Could you reproduce all of the records exactly?

Data to examine:
== Segment start ==

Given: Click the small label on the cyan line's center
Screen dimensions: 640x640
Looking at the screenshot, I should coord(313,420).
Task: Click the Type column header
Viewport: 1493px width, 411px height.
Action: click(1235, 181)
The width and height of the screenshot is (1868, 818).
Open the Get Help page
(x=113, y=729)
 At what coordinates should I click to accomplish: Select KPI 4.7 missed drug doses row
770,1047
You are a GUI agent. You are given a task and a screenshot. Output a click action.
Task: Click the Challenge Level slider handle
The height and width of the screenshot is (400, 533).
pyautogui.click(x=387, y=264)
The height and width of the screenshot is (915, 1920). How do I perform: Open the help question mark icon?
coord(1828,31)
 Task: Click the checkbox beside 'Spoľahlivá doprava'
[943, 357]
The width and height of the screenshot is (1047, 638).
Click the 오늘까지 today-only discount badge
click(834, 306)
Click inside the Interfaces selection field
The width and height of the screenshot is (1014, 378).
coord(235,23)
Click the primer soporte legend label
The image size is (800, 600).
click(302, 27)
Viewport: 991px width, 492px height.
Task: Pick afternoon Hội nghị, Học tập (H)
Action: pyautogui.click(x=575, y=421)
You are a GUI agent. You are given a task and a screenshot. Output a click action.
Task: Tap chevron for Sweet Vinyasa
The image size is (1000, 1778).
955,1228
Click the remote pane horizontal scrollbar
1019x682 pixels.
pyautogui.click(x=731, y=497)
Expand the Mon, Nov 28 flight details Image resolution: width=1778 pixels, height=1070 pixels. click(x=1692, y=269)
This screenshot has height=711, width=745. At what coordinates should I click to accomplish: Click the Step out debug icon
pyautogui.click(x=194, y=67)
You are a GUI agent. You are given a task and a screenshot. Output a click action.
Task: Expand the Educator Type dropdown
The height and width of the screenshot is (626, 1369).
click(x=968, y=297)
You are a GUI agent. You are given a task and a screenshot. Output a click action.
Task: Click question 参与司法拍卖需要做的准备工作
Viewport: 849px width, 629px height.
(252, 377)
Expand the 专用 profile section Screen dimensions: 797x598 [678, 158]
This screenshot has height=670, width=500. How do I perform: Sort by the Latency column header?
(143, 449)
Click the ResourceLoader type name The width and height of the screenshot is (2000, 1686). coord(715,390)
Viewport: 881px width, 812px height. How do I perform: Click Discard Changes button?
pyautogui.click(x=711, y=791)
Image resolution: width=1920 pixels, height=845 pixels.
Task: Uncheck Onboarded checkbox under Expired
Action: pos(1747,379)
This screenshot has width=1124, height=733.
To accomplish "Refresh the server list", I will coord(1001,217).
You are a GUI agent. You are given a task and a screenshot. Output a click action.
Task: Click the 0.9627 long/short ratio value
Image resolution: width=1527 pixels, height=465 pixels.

== Segment end ==

Result of the exercise:
Given: Click the small label on the cyan line's center
Screen dimensions: 640x640
Looking at the screenshot, I should coord(313,420).
Task: Click the Type column header
Viewport: 1493px width, 411px height.
Action: click(1235, 181)
The width and height of the screenshot is (1868, 818).
Open the Get Help page
(x=113, y=729)
 At what coordinates should I click to accomplish: Select KPI 4.7 missed drug doses row
770,1047
You are a GUI agent. You are given a task and a screenshot. Output a click action.
Task: Click the Challenge Level slider handle
The height and width of the screenshot is (400, 533).
pyautogui.click(x=387, y=264)
The height and width of the screenshot is (915, 1920). How do I perform: Open the help question mark icon?
coord(1828,31)
 Task: Click the checkbox beside 'Spoľahlivá doprava'
[943, 357]
The width and height of the screenshot is (1047, 638).
Click the 오늘까지 today-only discount badge
click(834, 306)
Click inside the Interfaces selection field
The width and height of the screenshot is (1014, 378).
coord(235,23)
Click the primer soporte legend label
The image size is (800, 600).
click(302, 27)
Viewport: 991px width, 492px height.
Task: Pick afternoon Hội nghị, Học tập (H)
Action: pyautogui.click(x=575, y=421)
You are a GUI agent. You are given a task and a screenshot. Output a click action.
Task: Tap chevron for Sweet Vinyasa
The image size is (1000, 1778).
955,1228
Click the remote pane horizontal scrollbar
1019x682 pixels.
pyautogui.click(x=731, y=497)
Expand the Mon, Nov 28 flight details Image resolution: width=1778 pixels, height=1070 pixels. click(x=1692, y=269)
This screenshot has height=711, width=745. At what coordinates should I click to accomplish: Click the Step out debug icon
pyautogui.click(x=194, y=67)
You are a GUI agent. You are given a task and a screenshot. Output a click action.
Task: Expand the Educator Type dropdown
The height and width of the screenshot is (626, 1369).
click(x=968, y=297)
You are a GUI agent. You are given a task and a screenshot. Output a click action.
Task: Click question 参与司法拍卖需要做的准备工作
Viewport: 849px width, 629px height.
(252, 377)
Expand the 专用 profile section Screen dimensions: 797x598 [678, 158]
This screenshot has height=670, width=500. How do I perform: Sort by the Latency column header?
(143, 449)
Click the ResourceLoader type name The width and height of the screenshot is (2000, 1686). coord(715,390)
Viewport: 881px width, 812px height. How do I perform: Click Discard Changes button?
pyautogui.click(x=711, y=791)
Image resolution: width=1920 pixels, height=845 pixels.
Task: Uncheck Onboarded checkbox under Expired
Action: pos(1747,379)
This screenshot has width=1124, height=733.
To accomplish "Refresh the server list", I will coord(1001,217).
You are a GUI agent. You are given a task and a screenshot. Output a click action.
Task: Click the 0.9627 long/short ratio value
Image resolution: width=1527 pixels, height=465 pixels.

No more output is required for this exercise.